Amen Awwgh, an emergency is anything they are willing to pay overtime for. And be billed doorstep to doorstep for. 

It is also what gains you a customer once in awhile.


----------



## TallCoolOne (Dec 19, 2010)

AWWGH said:


> If it is after 5PM and they are willing to pay the "After Hours" rate they can call it whatever they want, I'm there.


:thumbsup:


----------



## Tommy plumber (Feb 19, 2010)

I worked for a company that would go out after hours for established customers no matter what it was. The clientel were the snooty rich types. It didn't matter if a flapper was hung up with it's chain on the trip-lever; if the person would pay the charge, then we'd come out. 


We plumbers made time and a half for all after-hours calls and if it was Sunday, we made double-time.


----------



## revenge (Jun 30, 2011)

when a customer would call after hours or the week end first thing out of my mouth is this is the week end or this is after hours so we charge time and a half if this could wait till the morning or till regular business hours i would be more than happy to put you on the schedule the ones that say na come on out get the shaft prices if they say it could wait then it wait but believe it or not i have been out to stop a drippy faucet or a hose bib dripping at the packing nut 225 just to pull out a cresent and give it a quarter turn they smile and say thankyou


----------



## DesertOkie (Jul 15, 2011)

Nothing like a one side of the sink clogged call at 1:00 am. Please check your tub for me while I look at this. Wow cleared with the disposal. Ohh the tub was OK well thanks will that be cash or check.


----------



## 504Plumber (Jan 26, 2011)

Had someone call at 1 in the morning, couldn't figure out where the water was coming from. Turns out the ladies sister stopped up the toilet and kept flushing it until it overflowed a few times... 

Had others call late at night for dumb crap, just tell them over the phone our after hour rates and act like I'm happy when I go out.


----------



## Epox (Sep 19, 2010)

I find it surprising how many emergencies can wait till morning when they hear the time and a half drill.

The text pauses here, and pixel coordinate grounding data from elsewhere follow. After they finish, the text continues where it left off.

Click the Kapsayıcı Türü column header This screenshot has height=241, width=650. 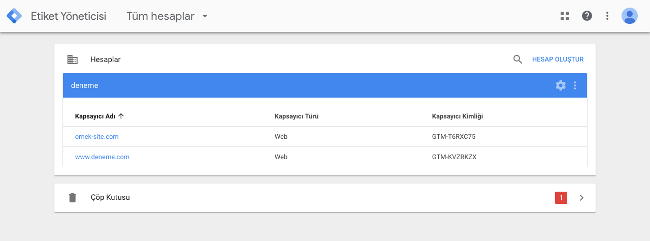click(x=297, y=116)
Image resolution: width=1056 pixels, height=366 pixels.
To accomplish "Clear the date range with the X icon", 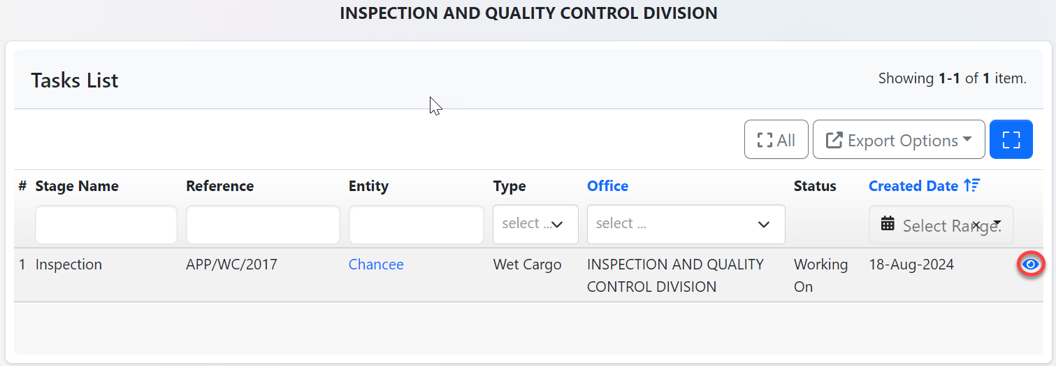I will coord(976,225).

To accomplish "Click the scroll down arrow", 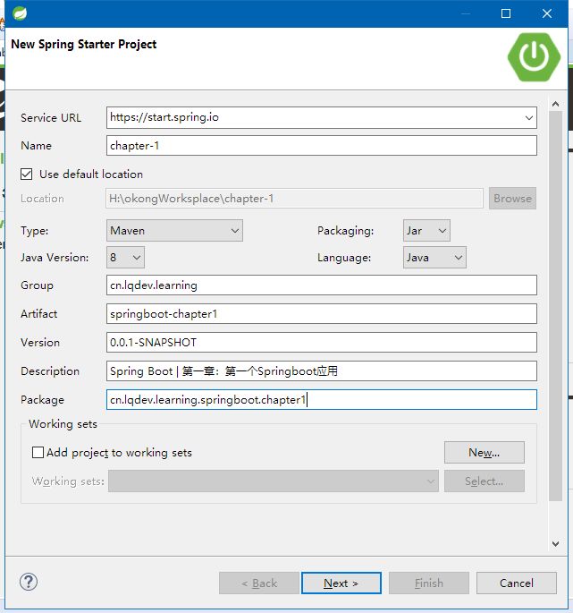I will [555, 544].
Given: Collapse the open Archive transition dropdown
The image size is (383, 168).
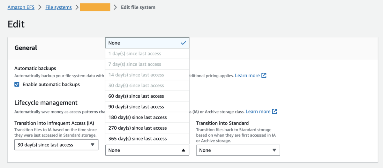Looking at the screenshot, I should 147,150.
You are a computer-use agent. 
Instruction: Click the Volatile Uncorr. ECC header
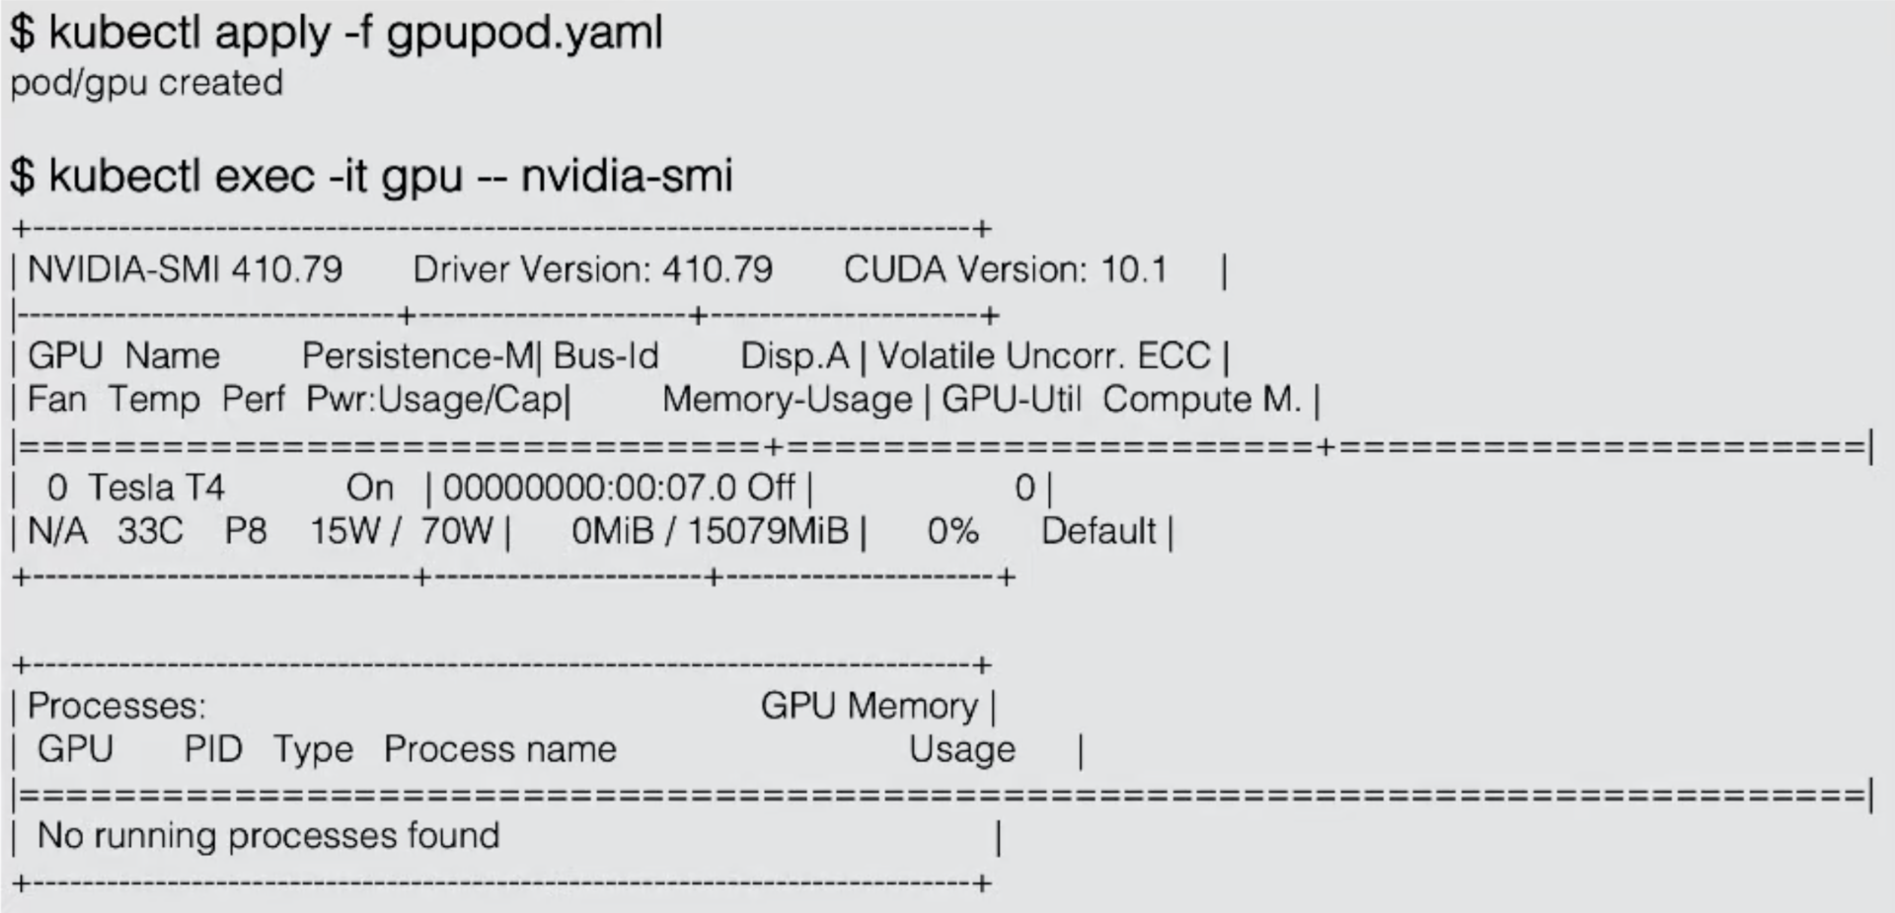(x=1043, y=356)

On the other hand, at other company I worked for the planned service contract allowed for no extra charges for after hours emergencies. So the (11 PM) ho would then ask will it be cheaper if I wait till tomorrow? I say no mayammmm. As I'm pulling my pants on to go rod a lavatory drain.
Funny thing about the "book", it would always be easy to turn that lav drain into an veryyyy expensive call, but by the time I am done I'd be cooled off and do whats right. lol


----------



## AlbacoreShuffle (Aug 28, 2011)

Epox said:


> I find it surprising how many emergencies can wait till morning when they hear the time and a half drill. On the other hand, at other company I worked for the planned service contract allowed for no extra charges for after hours emergencies. So the (11 PM) ho would then ask will it be cheaper if I wait till tomorrow? I say no mayammmm. As I'm pulling my pants on to go rod a lavatory drain.
> Funny thing about the "book", it would always be easy to turn that lav drain into an veryyyy expensive call, but by the time I am done I'd be cooled off and do whats right. lol


The way I would handle that call is, " I'm currently taking care of another emergency ( My beauty sleep ) I think I could get to you by 4 to 5 AM, will that work for you , Or would you rather get some sleep and we'll be out tomorrow at another times that works for you ? "

They " almost " always will set the appointment for the next day.


----------



## RW Plumbing (Aug 16, 2010)

I hate after hours calls. The problem is, everyone wants it fixed right now, until it's fixed and its payment time. Then you get nothing but complaining, and trying to get a deal. Even when you explain the after hours charge, and get them prepared before you even come out they still complain. I've only had it a couple times where they didn't whine about it. So you lose sleep, to listen to someone complain more. 

The other problem is sometimes people go farther than complaining and say the aren't going to pay that amount. They refuse to pay the bill. I don't take credit cards, if I did it wouldn't be so bad. I would run the card for a few hundred dollars before leaving my house.


----------



## Epox (Sep 19, 2010)

That's why it's important to collect upon completion. While the emergency is still fresh in their mind. A week later in the mail they'll challenge the price.


----------



## Don The Plumber (Feb 14, 2010)

I don't even answer the phone after hours, & my message clearly states, I do not have emergency service. So atleast their not sitting there waiting for a return call.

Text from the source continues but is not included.